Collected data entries
# # # #

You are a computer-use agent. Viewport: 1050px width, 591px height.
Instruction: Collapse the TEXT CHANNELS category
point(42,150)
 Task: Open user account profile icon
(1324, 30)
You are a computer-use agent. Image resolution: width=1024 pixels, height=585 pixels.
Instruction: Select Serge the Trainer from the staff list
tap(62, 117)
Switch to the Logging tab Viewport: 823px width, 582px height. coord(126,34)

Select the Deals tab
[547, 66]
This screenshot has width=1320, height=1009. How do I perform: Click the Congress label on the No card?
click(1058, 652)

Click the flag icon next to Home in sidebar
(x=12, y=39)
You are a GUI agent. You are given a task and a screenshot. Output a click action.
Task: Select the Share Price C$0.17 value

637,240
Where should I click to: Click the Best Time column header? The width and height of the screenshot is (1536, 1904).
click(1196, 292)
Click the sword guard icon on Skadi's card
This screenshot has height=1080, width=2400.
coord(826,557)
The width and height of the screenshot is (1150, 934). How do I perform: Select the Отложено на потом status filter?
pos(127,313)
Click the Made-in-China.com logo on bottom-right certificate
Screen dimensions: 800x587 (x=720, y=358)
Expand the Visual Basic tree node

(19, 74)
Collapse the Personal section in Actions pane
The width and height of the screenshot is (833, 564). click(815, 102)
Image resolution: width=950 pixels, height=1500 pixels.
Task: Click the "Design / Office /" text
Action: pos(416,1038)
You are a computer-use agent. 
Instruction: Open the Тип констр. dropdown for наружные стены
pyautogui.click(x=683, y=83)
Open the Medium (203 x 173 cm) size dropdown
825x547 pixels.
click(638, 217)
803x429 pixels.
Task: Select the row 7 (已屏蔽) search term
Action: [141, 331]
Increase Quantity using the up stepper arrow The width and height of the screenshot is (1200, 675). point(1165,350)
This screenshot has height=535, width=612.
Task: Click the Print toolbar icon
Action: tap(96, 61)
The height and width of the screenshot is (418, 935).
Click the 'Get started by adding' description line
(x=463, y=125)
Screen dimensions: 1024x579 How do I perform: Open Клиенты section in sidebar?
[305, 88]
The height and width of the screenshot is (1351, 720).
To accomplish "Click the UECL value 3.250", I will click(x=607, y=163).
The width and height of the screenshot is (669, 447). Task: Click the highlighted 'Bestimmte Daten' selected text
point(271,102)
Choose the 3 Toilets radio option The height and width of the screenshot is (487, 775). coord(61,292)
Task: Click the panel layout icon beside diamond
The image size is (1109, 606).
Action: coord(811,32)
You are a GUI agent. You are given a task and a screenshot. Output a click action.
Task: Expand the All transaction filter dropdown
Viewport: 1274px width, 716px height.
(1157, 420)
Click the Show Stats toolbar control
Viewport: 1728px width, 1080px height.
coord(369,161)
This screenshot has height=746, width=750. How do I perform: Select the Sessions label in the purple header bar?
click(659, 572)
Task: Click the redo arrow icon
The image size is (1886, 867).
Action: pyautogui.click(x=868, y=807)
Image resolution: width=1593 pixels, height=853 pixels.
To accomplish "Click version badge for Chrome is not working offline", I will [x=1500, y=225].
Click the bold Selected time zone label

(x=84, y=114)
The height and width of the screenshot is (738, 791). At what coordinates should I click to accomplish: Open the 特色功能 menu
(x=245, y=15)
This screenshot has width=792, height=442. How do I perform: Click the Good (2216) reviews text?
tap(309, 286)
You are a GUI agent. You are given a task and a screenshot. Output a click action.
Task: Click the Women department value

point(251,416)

# # # #

Transcribe the entries exactly.

▶ _Final answer_:
You are a computer-use agent. Viewport: 1050px width, 591px height.
Instruction: Collapse the TEXT CHANNELS category
point(42,150)
 Task: Open user account profile icon
(1324, 30)
You are a computer-use agent. Image resolution: width=1024 pixels, height=585 pixels.
Instruction: Select Serge the Trainer from the staff list
tap(62, 117)
Switch to the Logging tab Viewport: 823px width, 582px height. coord(126,34)

Select the Deals tab
[547, 66]
This screenshot has width=1320, height=1009. How do I perform: Click the Congress label on the No card?
click(1058, 652)

Click the flag icon next to Home in sidebar
(x=12, y=39)
You are a GUI agent. You are given a task and a screenshot. Output a click action.
Task: Select the Share Price C$0.17 value

637,240
Where should I click to: Click the Best Time column header? The width and height of the screenshot is (1536, 1904).
click(1196, 292)
Click the sword guard icon on Skadi's card
This screenshot has height=1080, width=2400.
coord(826,557)
The width and height of the screenshot is (1150, 934). How do I perform: Select the Отложено на потом status filter?
pos(127,313)
Click the Made-in-China.com logo on bottom-right certificate
Screen dimensions: 800x587 (x=720, y=358)
Expand the Visual Basic tree node

(19, 74)
Collapse the Personal section in Actions pane
The width and height of the screenshot is (833, 564). click(815, 102)
Image resolution: width=950 pixels, height=1500 pixels.
Task: Click the "Design / Office /" text
Action: pos(416,1038)
You are a computer-use agent. 
Instruction: Open the Тип констр. dropdown for наружные стены
pyautogui.click(x=683, y=83)
Open the Medium (203 x 173 cm) size dropdown
825x547 pixels.
click(638, 217)
803x429 pixels.
Task: Select the row 7 (已屏蔽) search term
Action: [141, 331]
Increase Quantity using the up stepper arrow The width and height of the screenshot is (1200, 675). point(1165,350)
This screenshot has height=535, width=612.
Task: Click the Print toolbar icon
Action: tap(96, 61)
The height and width of the screenshot is (418, 935).
Click the 'Get started by adding' description line
(x=463, y=125)
Screen dimensions: 1024x579 How do I perform: Open Клиенты section in sidebar?
[305, 88]
The height and width of the screenshot is (1351, 720).
To accomplish "Click the UECL value 3.250", I will click(x=607, y=163).
The width and height of the screenshot is (669, 447). Task: Click the highlighted 'Bestimmte Daten' selected text
point(271,102)
Choose the 3 Toilets radio option The height and width of the screenshot is (487, 775). coord(61,292)
Task: Click the panel layout icon beside diamond
The image size is (1109, 606).
Action: coord(811,32)
You are a GUI agent. You are given a task and a screenshot. Output a click action.
Task: Expand the All transaction filter dropdown
Viewport: 1274px width, 716px height.
(1157, 420)
Click the Show Stats toolbar control
Viewport: 1728px width, 1080px height.
coord(369,161)
This screenshot has height=746, width=750. How do I perform: Select the Sessions label in the purple header bar?
click(659, 572)
Task: Click the redo arrow icon
The image size is (1886, 867).
Action: pyautogui.click(x=868, y=807)
Image resolution: width=1593 pixels, height=853 pixels.
To accomplish "Click version badge for Chrome is not working offline", I will [x=1500, y=225].
Click the bold Selected time zone label

(x=84, y=114)
The height and width of the screenshot is (738, 791). At what coordinates should I click to accomplish: Open the 特色功能 menu
(x=245, y=15)
This screenshot has width=792, height=442. How do I perform: Click the Good (2216) reviews text?
tap(309, 286)
You are a GUI agent. You are given a task and a screenshot. Output a click action.
Task: Click the Women department value

point(251,416)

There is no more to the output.